Replies to post #343403 on Anavex Life Sciences Corp (AVXL)

[MayoMobile]

Good post. I'm keen for the CNS-wide preventative trial to initiate. I've mentioned historic FDA data for past preventative trials. They are rare, and usually target a specific pathology (i.e. Alzheimer's due to obesity). To my knowledge there has been only 1 other wide-reaching preventative trial testing a drug in the FDA registry.

[Investor2014]

Let me translate that back to reality.

One needs to be careful with these extrapolations from murine models. After all rat cognition and model of AD is not, with some exceptions I’m sure, not quite comparable to human cognition and AD.

Over 3 years mild AD human MMSE scores changes on average about 3 points for the worse and the variability is high. High enough that the typical short clinical trial of say 48 weeks isn’t enough to yield convincing stat sig results and clinically meaningful benefits without a very large number of patients enrolled eg. often N > 1000 and some subgroup fishing expeditions.

We had a subgroup of 2 patients in A2-73 P2a open label trial looking like reversion of AD. Most people don’t seem to understand or accept this is not equal to ‘we got this’.

Too early to get too excited about A3-71 for which we still haven’t seen even P1 results.

Next step for Anavex and AD is the A2-73 P2b/3 readout perhaps late this year.

Before that, very important to see positive results in AVATAR and EXCELLENCE. With that secured, then from there onwards slowly slowly catchy monkey - hopefully.

[Jonjones325]

Thanks. Much appreciated.

Missling is building a company that will be a CNS leader for decades to come.

With the powerful 3-71 on deck, why would we forge ahead with 2-73 if there was a hint of failure.

Why pile up the patents/IP in so many different indications? Because he knows 2-73 works and will lead for the first 10+ years while bringing up big brother so they can lead together for the next 10+ years.

Any CEO would shelve 2-73 if there were doubts, not pump more and more resources into it. They could have moved 3-71 up at the same time or at a slower pace in tandem, but went full steam ahead with 2-73. That tells me a lot.

Exciting times ahead. Snowball is getting bigger.

[georgejjl]

one rat month is comparable to three human years)

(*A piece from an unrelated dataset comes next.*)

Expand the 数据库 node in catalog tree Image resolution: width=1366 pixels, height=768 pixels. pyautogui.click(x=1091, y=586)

https://www.ncbi.nlm.nih.gov/pmc/articles/PMC3733029/

Importantly, these effects were maintained following a 5-week interruption of the treatment.
https://www.ncbi.nlm.nih.gov/pmc/articles/PMC8232171/#B88-ijms-22-06359

Good luck and GOD bless,

[falconer66a]

As predicted, Anavex 3-71 next for Alzheimer’s

Based on these results, and ANAVEX®3-71 pre-clinical profile, the Company intends to advance ANAVEX®3-71 into a biomarker-driven clinical development dementia program for the treatment of FTD, schizophrenias and Alzheimer’s disease,....

https://www.anavex.com/post/anavex-life-sciences-reports-positive-results-from-phase-1-clinical-trial-of-anavex-3-71

Well, it appears that Anavex Life Sciences Corp, just as I did, sees Anavex 3-71 as a new, to-be-developed treatment for Alzheimer’s disease.

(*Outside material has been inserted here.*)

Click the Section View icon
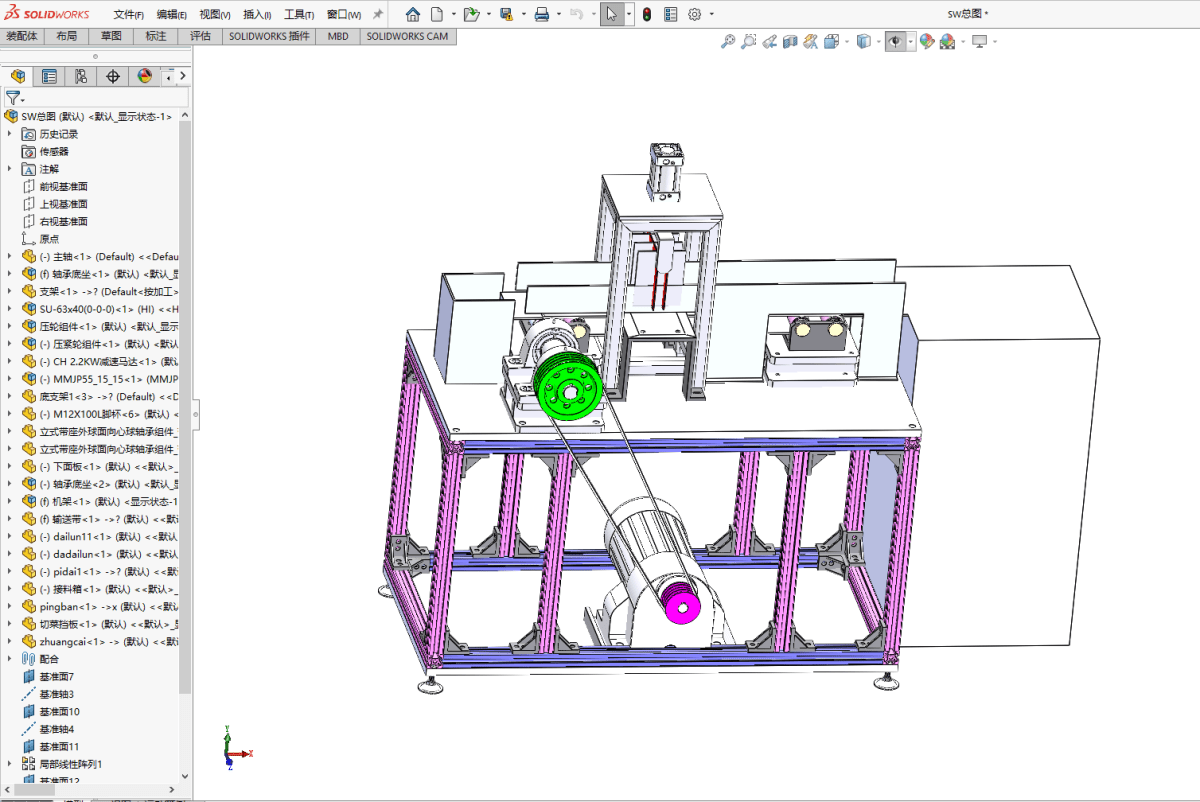Image resolution: width=1200 pixels, height=802 pixels. 790,42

The results of the Phase I Anavex 3-71 trial, were announced:

ANAVEX®3-71 was well tolerated in all cohorts receiving ANAVEX®3-71 in single doses ranging from 5 mg to 200 mg daily with no serious adverse events (SAEs) and no significant lab abnormalities in any subject. In the study, ANAVEX®3-71 exhibited linear pharmacokinetics. Its pharmacokinetics was also dose proportional for doses up to 160 mg. Gender had no effect on the PK of the drug and food had no effect on the bioavailability of ANAVEX®3-71. The study also met the secondary objective of characterizing the effect of ANAVEX®3-71 on electrocardiogram (ECG) parameters. There were no clinically significant ECG parameters throughout the study. Participant QTcF measures were normal across all dose groups with no difference between ANAVEX®3-71 and Placebo.

All of this confirms and builds upon the previous murine, lab rodent data, from transgenic mice with genetically-induced human-type Alzheimer’s. As expected, this further confirms that sigma-1 receptor biology in murines is closely analogous to that in humans. What was seen in the rodents treated with Anavex 3-71 accurately predicted what was seen in humans. In this case, mice are (like) men.

Again, after blarcamesine for Alzheimer’s, it will be Anavex 3-71. Full clinical trials, of course, will have to be conducted, but there is not a microfragment of evidence, now in either rodents or humans that the drug will fail.

Of course, what needs yet to be determined are further, broader pleiotrophic outcomes, where sigma-1 receptor activation by the drug resolves not only Alzheimer’s, but a variety of other pathologies.